__EXTRAIT DU DOCUMENT__
Voici mes impressions après la lecture du nouveau livre "Vers une conscience vivante" de Jean Bousquet, éditions ACCARIAS L’ORIGINEL, 2023, 187 pages.
« Apprendre à vivre sans refuge conceptuel est garant de la plus haute sécurité. » (p. 41)
Ce livre de Jean Bousquet, conférencier et écrivain, se compose de 43 chapitres thématiques, du « temps d’une vie » à la « libération spirituelle », de longueur variable et de contenus divers, du texte élaboré à la succession d’aphorismes. Il nous invite avant tout à demeurer au cœur de nos questions, de leur exigence vitale, en oubliant les réponses, qui toutes ne pourront que nous conduire à une fausse sécurité. Il passe en revue les grands domaines de l’existence superficielle qui est la nôtre – de la société mercantile, néo-libérale, sur-consommatrice, qui dégrade et saccage les ressources planétaires, à l’intelligence artificielle – et propulse dans notre esprit un grand souffle libérateur.
La syntaxe et le vocabulaire utilisés en témoignent : il ne s’agit pas ici de nous proposer une nouvelle sagesse ou une nouvelle méthode spirituelle, mais au contraire de balayer et de dissoudre… Aussi les phrases sont-elles volontiers marquées par la négation. On y relève des adjectifs puissants comme « radical », « vertical », « crucial », « sauvage », « invincible », « inconditionnelle », « incommensurable », des déterminants absolus tels que « tout », « aucun », des adverbes tranchants comme « rien », de vigoureux substantifs comme « soif », « cataclysme », « brasier », des formules décisives, à l’image de « cri vers la Lumière », « Révélation fulgurante », « immensité inembrassable », « indispensable arrachement aux habitudes délétères, mortifères » loin du « marécage de l’accoutumance à un monde, à une vie sans perspective, à une vie coupée de l’Esprit, sans joie réelle, sans amour, sans renouveau ». L’auteur utilise également le mode impératif, ainsi que des figures de style particulières, par exemple cette métaphore filée, en s’adressant directement à nous pour rendre l’impact de ses mots encore plus intense et frappant : « Imaginez que vous entrez dans un appartement situé en étage […]. Il arrive un moment crucial, critique, où tout ce bric-à-brac psycho-mental vous pèse, oui, vous devient insupportable »… Ailleurs, il emploie l’antithèse, seulement marquée par le point-virgule : « Toutes les formes meurent un jour ; la Vie demeure éternellement. » Ou bien ce néologisme qui dit bien ce qu’il veut dire : « mots-cages ». Ou encore l’énumération de synonymes et de sonorités, la répétition de mots ou l’anaphore, qui assènent leurs coups de marteau : « fermée, fixe, figée, finie, définitive, donc morte » ; « Plus rien à gagner ; plus rien à perdre non plus. »

__DONNÉES FOURNIES__
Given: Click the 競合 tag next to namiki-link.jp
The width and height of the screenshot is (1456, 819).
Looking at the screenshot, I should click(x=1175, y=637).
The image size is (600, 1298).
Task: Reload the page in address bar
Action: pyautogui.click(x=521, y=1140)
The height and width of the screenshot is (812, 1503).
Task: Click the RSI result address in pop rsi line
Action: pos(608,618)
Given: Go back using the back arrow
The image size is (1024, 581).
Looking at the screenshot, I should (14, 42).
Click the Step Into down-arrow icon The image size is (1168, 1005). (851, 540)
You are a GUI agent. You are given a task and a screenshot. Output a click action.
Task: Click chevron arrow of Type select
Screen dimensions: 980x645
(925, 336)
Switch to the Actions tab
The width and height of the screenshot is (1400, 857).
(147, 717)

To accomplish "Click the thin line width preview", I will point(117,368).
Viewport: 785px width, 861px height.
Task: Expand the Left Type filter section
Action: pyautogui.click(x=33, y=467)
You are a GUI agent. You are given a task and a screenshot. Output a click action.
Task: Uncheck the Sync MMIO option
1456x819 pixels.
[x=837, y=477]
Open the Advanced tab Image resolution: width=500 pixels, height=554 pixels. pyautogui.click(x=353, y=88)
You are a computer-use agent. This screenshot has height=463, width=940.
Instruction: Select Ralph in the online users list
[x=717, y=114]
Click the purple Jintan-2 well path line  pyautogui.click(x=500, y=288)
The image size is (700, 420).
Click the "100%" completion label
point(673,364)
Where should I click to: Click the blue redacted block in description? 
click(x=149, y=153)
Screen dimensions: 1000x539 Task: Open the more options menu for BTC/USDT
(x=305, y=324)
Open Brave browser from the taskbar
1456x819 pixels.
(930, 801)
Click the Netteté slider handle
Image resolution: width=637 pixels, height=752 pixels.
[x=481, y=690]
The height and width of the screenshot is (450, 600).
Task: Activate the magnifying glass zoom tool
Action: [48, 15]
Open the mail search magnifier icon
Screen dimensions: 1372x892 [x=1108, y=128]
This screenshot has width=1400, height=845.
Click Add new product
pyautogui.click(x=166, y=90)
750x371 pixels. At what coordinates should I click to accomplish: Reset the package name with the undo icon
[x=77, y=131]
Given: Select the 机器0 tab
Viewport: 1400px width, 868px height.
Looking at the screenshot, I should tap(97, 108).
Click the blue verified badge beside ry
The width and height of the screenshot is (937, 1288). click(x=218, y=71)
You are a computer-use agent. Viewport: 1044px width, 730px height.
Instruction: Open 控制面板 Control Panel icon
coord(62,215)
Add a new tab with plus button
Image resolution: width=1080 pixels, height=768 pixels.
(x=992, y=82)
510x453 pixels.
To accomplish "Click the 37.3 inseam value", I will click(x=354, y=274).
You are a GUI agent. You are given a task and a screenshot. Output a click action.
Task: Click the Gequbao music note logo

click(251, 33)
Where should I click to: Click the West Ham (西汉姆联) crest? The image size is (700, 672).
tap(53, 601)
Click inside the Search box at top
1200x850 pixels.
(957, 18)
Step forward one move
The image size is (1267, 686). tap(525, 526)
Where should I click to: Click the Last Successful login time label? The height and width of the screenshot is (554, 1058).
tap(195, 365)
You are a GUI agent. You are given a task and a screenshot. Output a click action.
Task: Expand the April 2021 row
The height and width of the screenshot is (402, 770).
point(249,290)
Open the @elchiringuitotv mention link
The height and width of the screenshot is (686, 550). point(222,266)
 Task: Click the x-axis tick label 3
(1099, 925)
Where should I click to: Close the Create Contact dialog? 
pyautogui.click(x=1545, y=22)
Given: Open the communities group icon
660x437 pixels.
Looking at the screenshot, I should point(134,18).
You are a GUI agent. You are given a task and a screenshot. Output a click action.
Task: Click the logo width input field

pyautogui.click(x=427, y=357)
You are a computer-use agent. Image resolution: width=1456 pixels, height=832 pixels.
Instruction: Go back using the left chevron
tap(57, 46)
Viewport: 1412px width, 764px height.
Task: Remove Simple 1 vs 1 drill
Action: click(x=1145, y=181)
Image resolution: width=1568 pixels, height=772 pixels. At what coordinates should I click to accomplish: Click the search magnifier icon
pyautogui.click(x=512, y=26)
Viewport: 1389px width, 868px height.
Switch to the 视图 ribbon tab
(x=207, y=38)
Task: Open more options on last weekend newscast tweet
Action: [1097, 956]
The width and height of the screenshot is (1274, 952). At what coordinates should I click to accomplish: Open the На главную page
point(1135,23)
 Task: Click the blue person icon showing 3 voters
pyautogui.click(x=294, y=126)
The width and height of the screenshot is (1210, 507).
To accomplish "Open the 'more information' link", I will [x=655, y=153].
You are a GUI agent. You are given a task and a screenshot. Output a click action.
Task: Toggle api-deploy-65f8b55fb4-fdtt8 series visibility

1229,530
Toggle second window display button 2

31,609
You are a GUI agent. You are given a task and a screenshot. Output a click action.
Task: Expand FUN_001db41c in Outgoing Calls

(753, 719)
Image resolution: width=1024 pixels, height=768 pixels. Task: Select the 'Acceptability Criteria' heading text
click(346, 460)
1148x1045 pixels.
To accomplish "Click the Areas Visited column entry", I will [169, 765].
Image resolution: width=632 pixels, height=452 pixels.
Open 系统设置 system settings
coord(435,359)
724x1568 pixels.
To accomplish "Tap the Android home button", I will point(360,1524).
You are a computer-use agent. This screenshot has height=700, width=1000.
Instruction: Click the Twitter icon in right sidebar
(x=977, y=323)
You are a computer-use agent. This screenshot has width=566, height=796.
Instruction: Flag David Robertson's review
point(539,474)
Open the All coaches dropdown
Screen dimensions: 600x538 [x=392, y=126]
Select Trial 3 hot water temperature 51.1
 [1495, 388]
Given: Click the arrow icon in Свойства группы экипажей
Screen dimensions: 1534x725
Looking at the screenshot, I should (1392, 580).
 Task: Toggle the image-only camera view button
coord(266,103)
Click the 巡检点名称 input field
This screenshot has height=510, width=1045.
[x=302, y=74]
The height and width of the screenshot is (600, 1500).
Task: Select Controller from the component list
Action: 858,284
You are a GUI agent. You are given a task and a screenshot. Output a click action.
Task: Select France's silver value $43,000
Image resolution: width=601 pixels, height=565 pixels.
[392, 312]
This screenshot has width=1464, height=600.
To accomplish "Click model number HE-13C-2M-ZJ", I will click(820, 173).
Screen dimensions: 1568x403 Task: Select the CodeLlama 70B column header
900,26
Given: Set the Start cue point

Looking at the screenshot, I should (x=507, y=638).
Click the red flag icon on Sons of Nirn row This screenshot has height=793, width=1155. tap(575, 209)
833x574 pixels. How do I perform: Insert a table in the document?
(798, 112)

__CONSIGNE__
Prolongez le compte rendu du livre « Vers une conscience vivante » de Jean Bousquet, à partir de sa dernière phrase.

__RÉPONSE FINALE__
On l’aura compris, cet ouvrage de Jean Bousquet nous invite perpétuellement à la « révolution » intérieure. Il met en garde contre tous les pièges spirituels, y compris ceux de la méditation. Il martèle, tranche dans le vif, nettoie et rafraîchit. Un livre qui ne fait pas semblant et qui décape, inattendu et salvateur !
Voici un bouquet de citations qui m’ont particulièrement frappée :
● « Lorsque des traditions spirituelles affirment que le monde est illusion, ce n’est pas tant de la matière qu’il est question mais de l’inévitable biais cognitif-perceptif de notre conscience inconsciente d’elle-même. »
● « C’est indescriptible et pourtant très simple : c’est comme c’est ; une évidence indiscutable à laquelle on se rend enfin. Il n’y a rien à en dire, rien à en penser ; on ne peut ni l’aimer ni la détester, tant elle emplit tout ; ce serait encore s’en éloigner, l’envelopper de chimères, la cacher de nouveau. La réalité, c’est ce qu’il reste quand il n’y a plus rien. »
● « La vraie pensée est au-delà des mots. La vraie pensée est silencieuse. »
● « Comme pour tout, il y a un prix à payer pour pouvoir se tenir sereinement et durablement debout sur le terrain solide de la vérité. »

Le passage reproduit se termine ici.